Espanol still fresh in my mind
That's alright, though, as I clean the slate and note two dates on the calendar that already have my juices flowing -- February 12, when pitchers and catchers report for MLB spring training (we're big baseball fans in the NJ Horseplayer camp), and more importantly, Saturday, February 2, the start of the Simulcast Series Challenge (SSC) at Monmouth Park!

I may not have made it to Vegas for this year's $1.5 million NHC, but February 2 is but four weeks away, and the first of three SSC qualifiers at Monmouth.  The drive for Vegas begins then!

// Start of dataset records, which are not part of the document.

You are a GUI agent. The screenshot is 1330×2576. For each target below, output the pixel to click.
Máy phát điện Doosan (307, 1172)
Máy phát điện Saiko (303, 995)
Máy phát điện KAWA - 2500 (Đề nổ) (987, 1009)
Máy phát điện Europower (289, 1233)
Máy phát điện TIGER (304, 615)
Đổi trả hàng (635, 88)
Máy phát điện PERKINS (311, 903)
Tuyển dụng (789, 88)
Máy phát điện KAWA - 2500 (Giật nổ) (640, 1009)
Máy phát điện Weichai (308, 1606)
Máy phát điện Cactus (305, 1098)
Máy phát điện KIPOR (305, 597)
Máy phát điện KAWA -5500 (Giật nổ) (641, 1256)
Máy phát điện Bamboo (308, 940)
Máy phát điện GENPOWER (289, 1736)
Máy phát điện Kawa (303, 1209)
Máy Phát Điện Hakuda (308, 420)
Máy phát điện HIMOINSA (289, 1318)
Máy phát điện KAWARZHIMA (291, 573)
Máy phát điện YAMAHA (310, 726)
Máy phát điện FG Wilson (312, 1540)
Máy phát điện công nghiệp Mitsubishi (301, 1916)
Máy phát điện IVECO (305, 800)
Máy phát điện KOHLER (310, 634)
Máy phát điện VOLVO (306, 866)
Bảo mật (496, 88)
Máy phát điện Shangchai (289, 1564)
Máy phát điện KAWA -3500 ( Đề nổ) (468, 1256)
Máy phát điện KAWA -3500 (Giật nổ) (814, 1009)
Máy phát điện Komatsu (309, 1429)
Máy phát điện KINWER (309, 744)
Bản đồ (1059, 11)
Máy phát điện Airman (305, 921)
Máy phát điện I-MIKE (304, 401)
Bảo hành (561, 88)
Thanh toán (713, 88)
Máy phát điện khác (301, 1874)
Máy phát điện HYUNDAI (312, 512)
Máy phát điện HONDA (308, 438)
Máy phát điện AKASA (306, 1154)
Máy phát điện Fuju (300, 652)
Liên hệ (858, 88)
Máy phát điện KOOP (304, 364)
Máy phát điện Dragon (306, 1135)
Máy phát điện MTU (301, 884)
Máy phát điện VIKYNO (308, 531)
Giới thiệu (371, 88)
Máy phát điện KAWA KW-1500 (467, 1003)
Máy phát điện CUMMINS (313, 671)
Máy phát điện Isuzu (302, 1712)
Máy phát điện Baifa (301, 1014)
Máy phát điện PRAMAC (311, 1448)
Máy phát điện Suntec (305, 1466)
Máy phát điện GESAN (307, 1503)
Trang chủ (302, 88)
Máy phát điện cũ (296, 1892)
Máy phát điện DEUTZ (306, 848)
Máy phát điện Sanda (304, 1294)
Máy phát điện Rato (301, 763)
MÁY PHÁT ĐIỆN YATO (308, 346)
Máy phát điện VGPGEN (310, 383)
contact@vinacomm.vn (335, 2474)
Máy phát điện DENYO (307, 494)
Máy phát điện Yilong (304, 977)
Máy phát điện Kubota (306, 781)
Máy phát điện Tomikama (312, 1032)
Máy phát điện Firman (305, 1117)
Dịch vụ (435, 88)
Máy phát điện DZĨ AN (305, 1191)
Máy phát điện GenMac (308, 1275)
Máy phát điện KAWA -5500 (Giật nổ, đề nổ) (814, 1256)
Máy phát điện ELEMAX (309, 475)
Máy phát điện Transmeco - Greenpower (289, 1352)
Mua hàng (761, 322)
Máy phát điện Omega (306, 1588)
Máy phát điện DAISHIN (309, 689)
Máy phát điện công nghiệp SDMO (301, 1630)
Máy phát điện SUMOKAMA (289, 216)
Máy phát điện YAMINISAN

FYI -- SSC#2 is scheduled for Saturday, March 2, and SSC#3 for Saturday, March 30.

There's a slight difference in the format, whereby the Top 20 (up from 15) from each SSC qualifier will advance to the SSC Finals (April 20) for 2 seats to NHC XV in January 2014.

The increase in the number of players eligible for the SSC Invitational is certainly appealing, but with no increase in number of NHC prizes, reduces the odds of winning a spot in Vegas from 1-in-22.5 to 1-in-30.

Granted, I have a simple goal of merely qualifying for the Invitational for the first time ever, but I can only speculate that Monmouth's motivation for increasing the field size for the finals was either financial (i.e., to cover any higher fees that Monmouth Park must pay the NTRA to cover the cost of 2 NHC seats), or simply to raise the level of competition on April 20.

Whatever the motivation, adding 15 players to the SSC Invitational field gives me a better chance of at least making it to the Invitational, which will be one of my goals in 2014.  I hope to see you there!